Hi,
You can solve this problem using Citus in PostgreSQL, which is specifically designed for parallelism
SELECT create_distributed_table('tab_part1', 'partition_key');
SELECT create_distributed_table('reference_tab', 'reference_key');
UPDATE tab_part1
SET column1 = reftab.code
FROM reference_tab reftab
WHERE tab_part1.column1 = reftab.column1;
On Sat, 14 Sept 2024 at 08:22, yudhi s <learnerdatabase99@xxxxxxxxx> wrote:
Hello,
We have to update a column value(from numbers like '123' to codes like 'abc' by looking into a reference table data) in a partitioned table with billions of rows in it, with each partition having 100's millions rows. As we tested for ~30million rows it's taking ~20minutes to update. So if we go by this calculation, it's going to take days for updating all the values. So my question is
1) If there is any inbuilt way of running the update query in parallel (e.g. using parallel hints etc) to make it run faster?

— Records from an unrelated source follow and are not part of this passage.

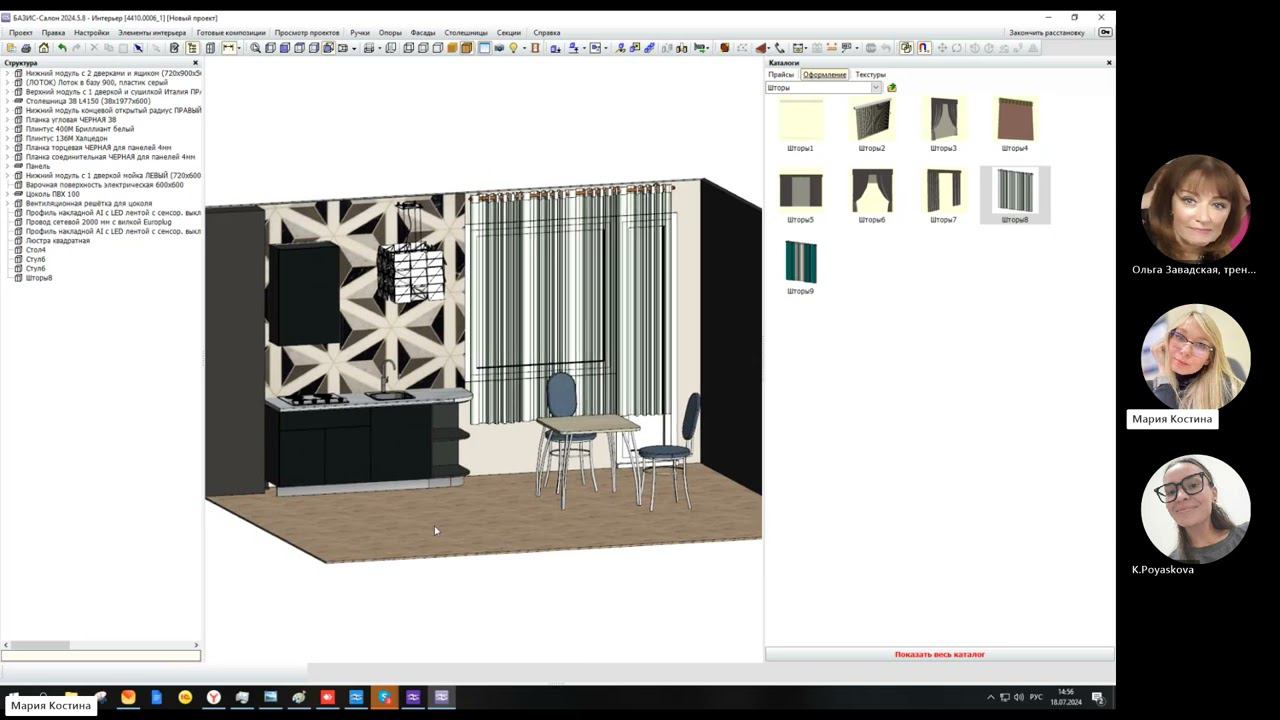
Task: Toggle the structure tree panel toolbar button
Action: (192, 48)
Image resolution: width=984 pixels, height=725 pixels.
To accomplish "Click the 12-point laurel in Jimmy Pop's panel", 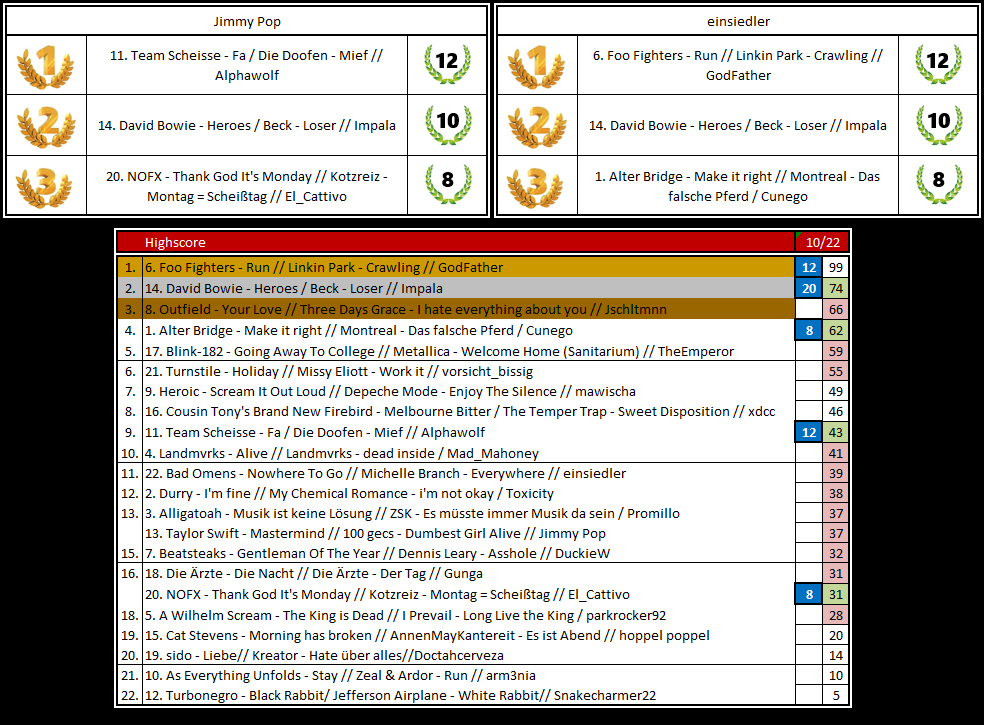I will pos(447,62).
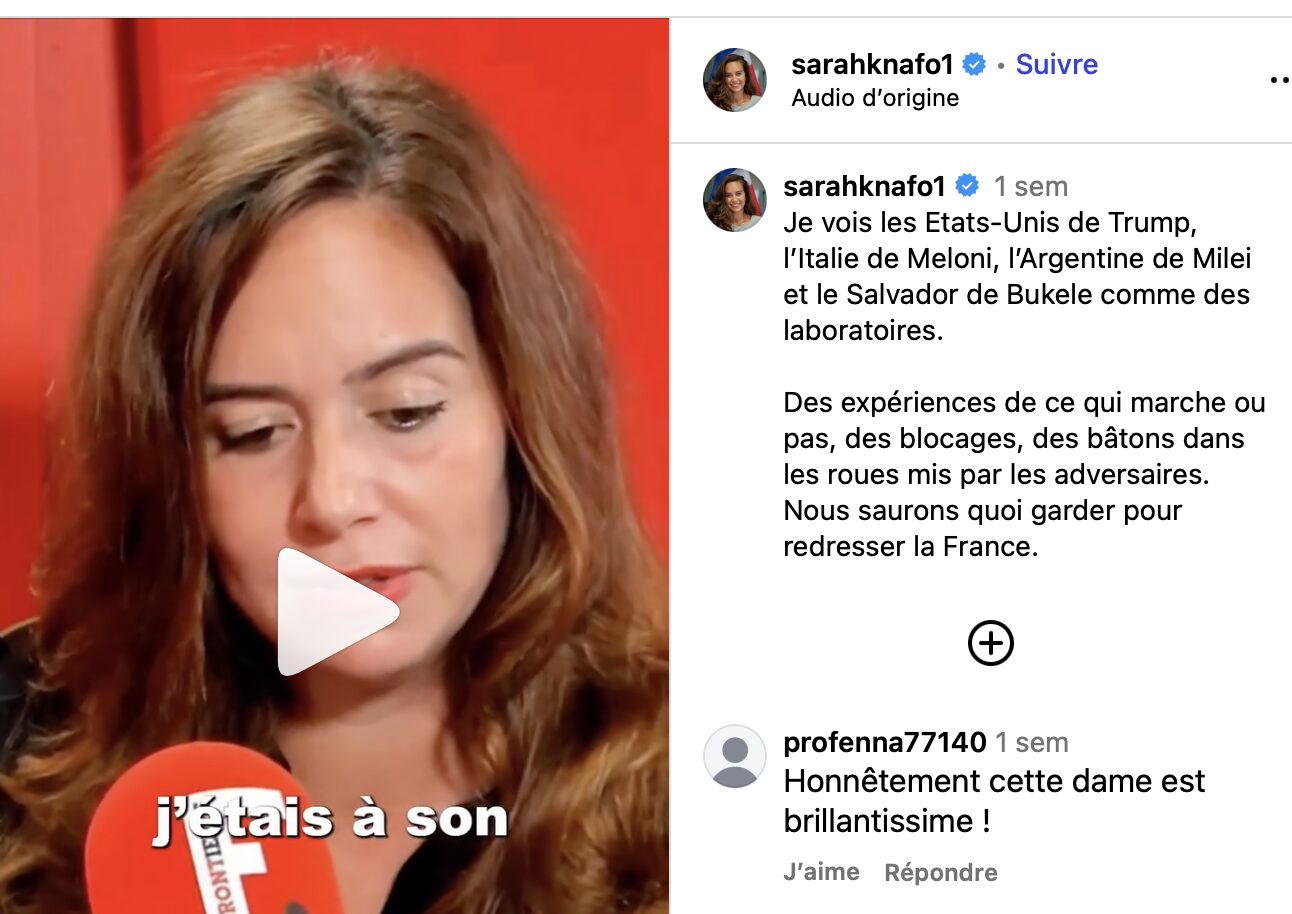Click sarahknafo1 avatar beside the caption

(x=735, y=200)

2) should we run each individual partition in a separate session (e.g. five partitions will have the updates done at same time from 5 different sessions)? And will it have any locking effect or we can just start the sessions and let them run without impacting our live transactions?
UPDATE tab_part1
SET column1 = reftab.code
FROM reference_tab reftab
WHERE tab_part1.column1 = subquery.column1;RegardsYudhi